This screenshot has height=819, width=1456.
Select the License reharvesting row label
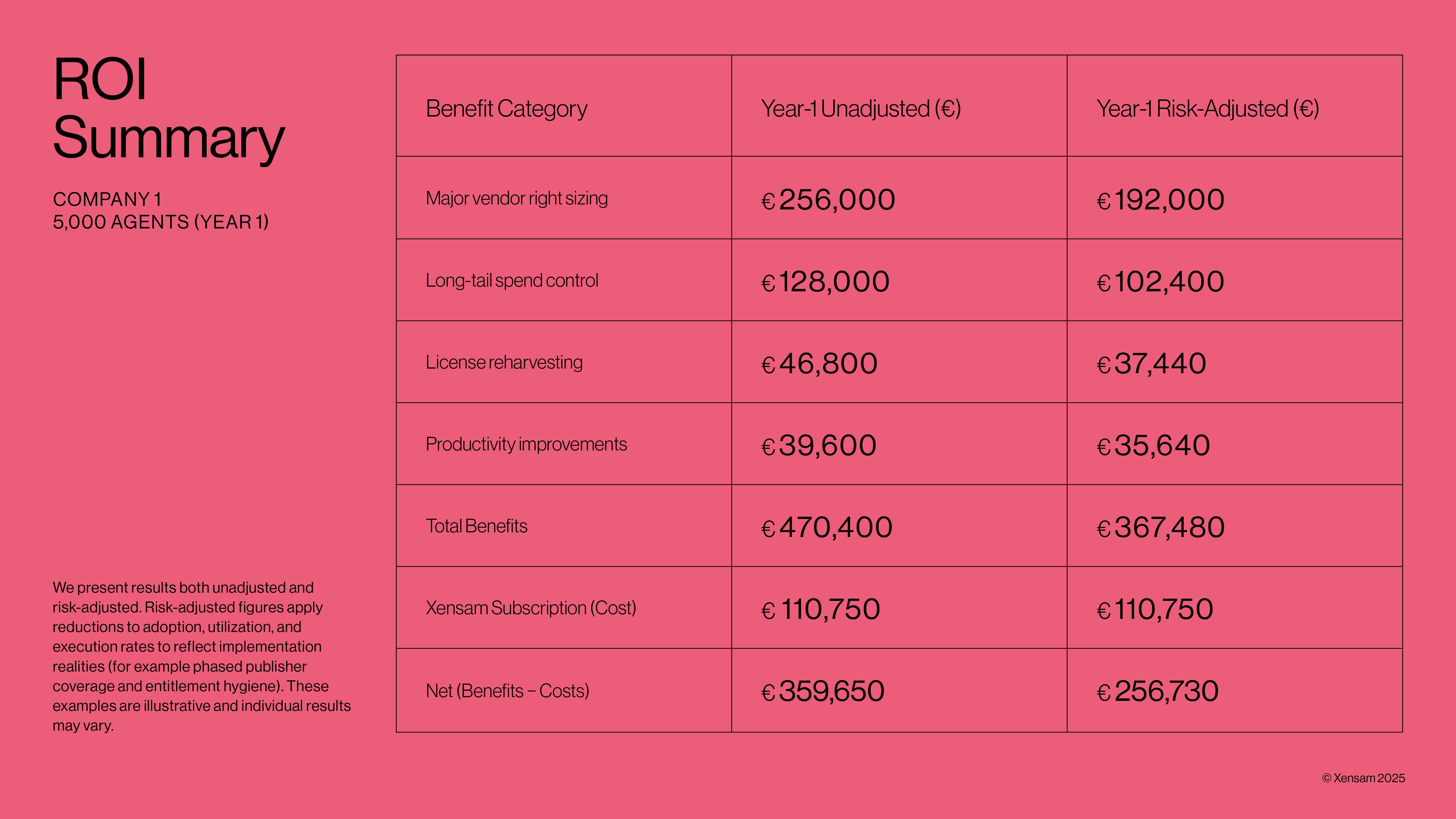504,362
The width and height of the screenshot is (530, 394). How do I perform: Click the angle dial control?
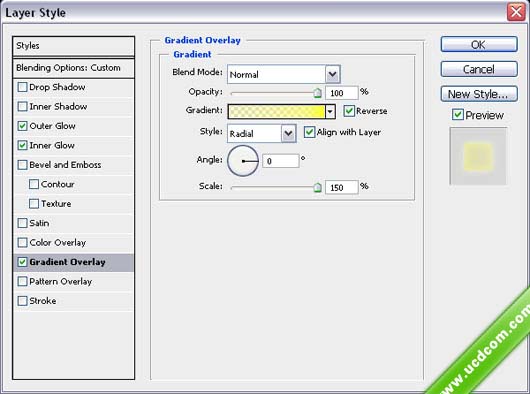243,161
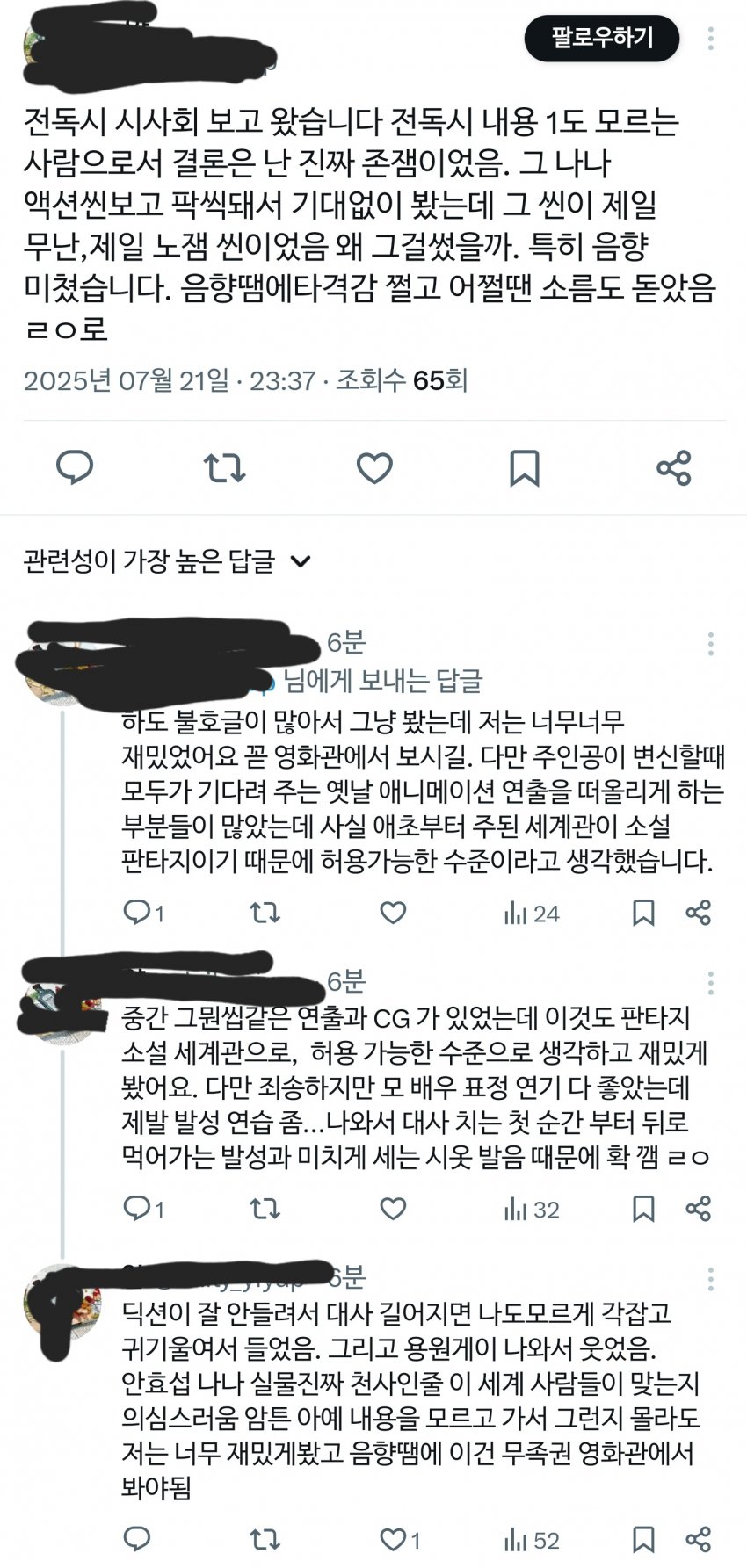This screenshot has height=1568, width=747.
Task: Open more menu on first reply
Action: click(710, 644)
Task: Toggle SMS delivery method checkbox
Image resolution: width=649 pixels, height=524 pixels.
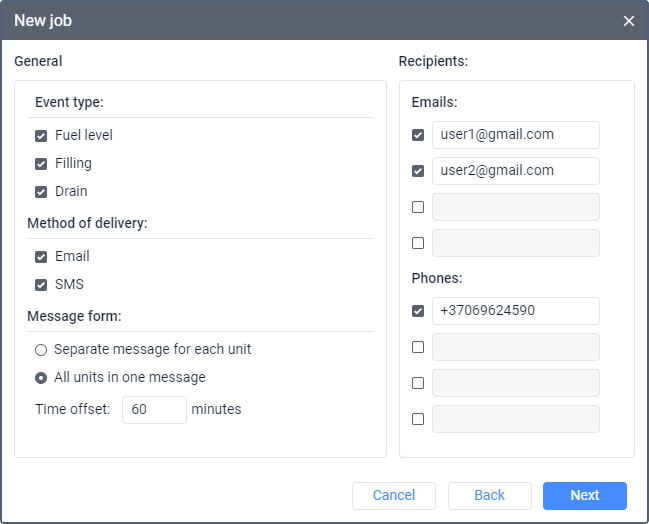Action: 41,285
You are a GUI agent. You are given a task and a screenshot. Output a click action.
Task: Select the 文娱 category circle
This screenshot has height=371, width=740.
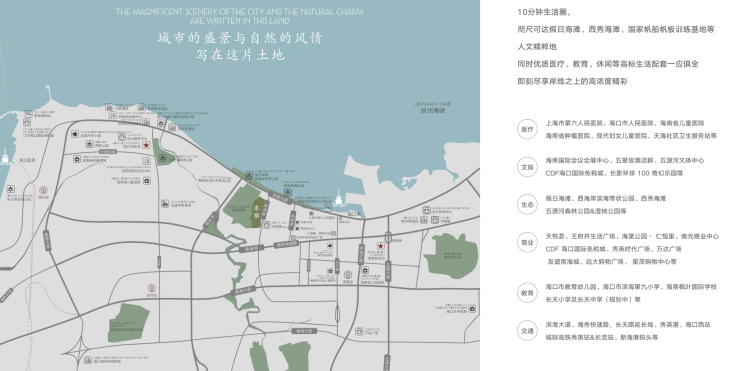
···
TASK STATEMENT: The copy you return must match the records above exactly, minus any images.

ANSWER SPACE:
This screenshot has height=819, width=1456.
Select the License reharvesting row label
504,362
The width and height of the screenshot is (530, 394). How do I perform: Click the angle dial control?
243,161
This screenshot has height=1568, width=747.
Task: Open more menu on first reply
Action: click(710, 644)
Task: Toggle SMS delivery method checkbox
Image resolution: width=649 pixels, height=524 pixels.
Action: 41,285
You are a GUI agent. You are given a task and a screenshot. Output a click action.
Task: Select the 文娱 category circle
This screenshot has height=371, width=740.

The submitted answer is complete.